Saved data entries
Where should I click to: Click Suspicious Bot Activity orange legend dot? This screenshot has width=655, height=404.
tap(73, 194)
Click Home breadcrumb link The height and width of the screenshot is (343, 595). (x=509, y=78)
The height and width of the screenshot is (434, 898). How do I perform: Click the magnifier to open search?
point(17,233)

...

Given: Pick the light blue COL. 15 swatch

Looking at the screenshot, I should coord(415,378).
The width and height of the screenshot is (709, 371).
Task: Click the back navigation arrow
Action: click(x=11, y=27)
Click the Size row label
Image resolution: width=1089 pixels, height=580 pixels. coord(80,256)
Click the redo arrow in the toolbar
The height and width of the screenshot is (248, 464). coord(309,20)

Task instructions:
Given the records above, return exactly the lines starting at the line containing "Where should I" and ending at the line containing "Click Home breadcrumb", including both.

Written answer:
Where should I click to: Click Suspicious Bot Activity orange legend dot? This screenshot has width=655, height=404.
tap(73, 194)
Click Home breadcrumb link The height and width of the screenshot is (343, 595). (x=509, y=78)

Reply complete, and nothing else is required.